The task: Print the lines in the listing below that fall between the line with "Tap the 'Sent' label on Me message" and the line with "Viewport: 589px width, 1024px height.", those two lines included, exactly as they stand and with nothing else.

Exercise data:
▬▬▬

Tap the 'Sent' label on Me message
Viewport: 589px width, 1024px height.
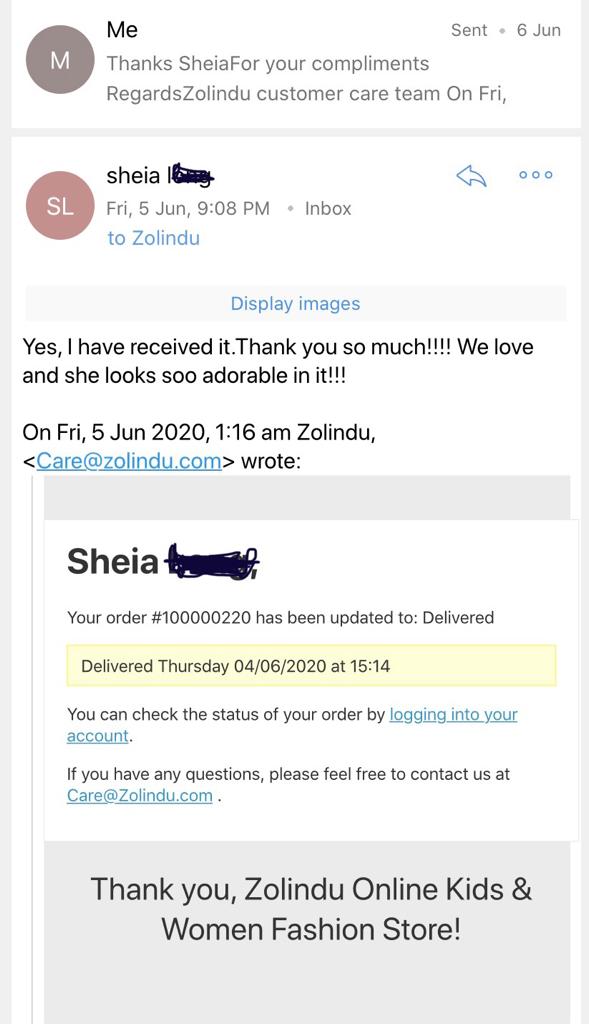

▬▬▬

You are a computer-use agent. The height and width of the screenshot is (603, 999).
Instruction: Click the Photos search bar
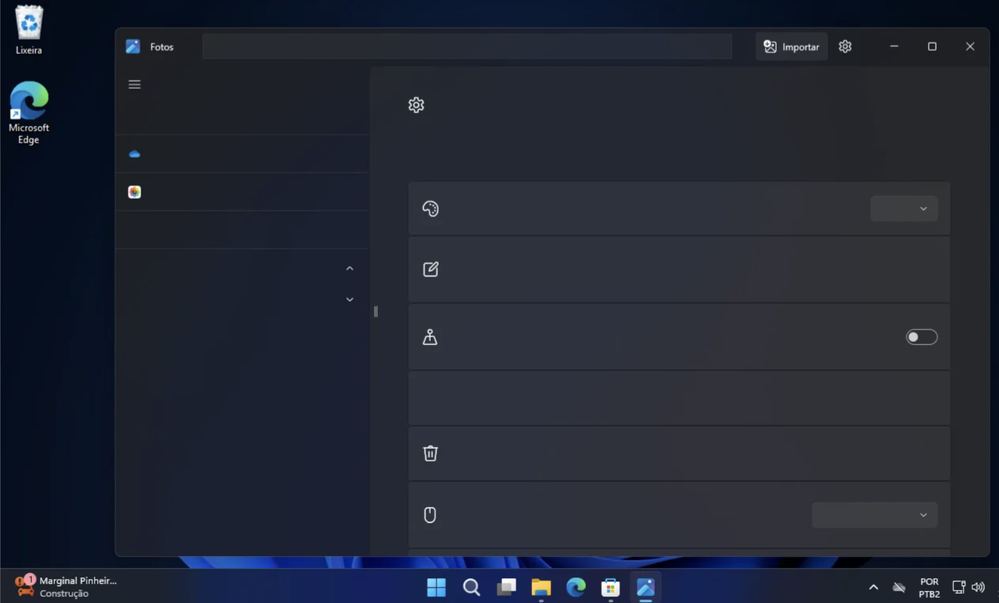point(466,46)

▬▬▬

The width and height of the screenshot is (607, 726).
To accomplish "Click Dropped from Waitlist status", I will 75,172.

▬▬▬

Result of the task:
Tap the 'Sent' label on Me message
Viewport: 589px width, 1024px height.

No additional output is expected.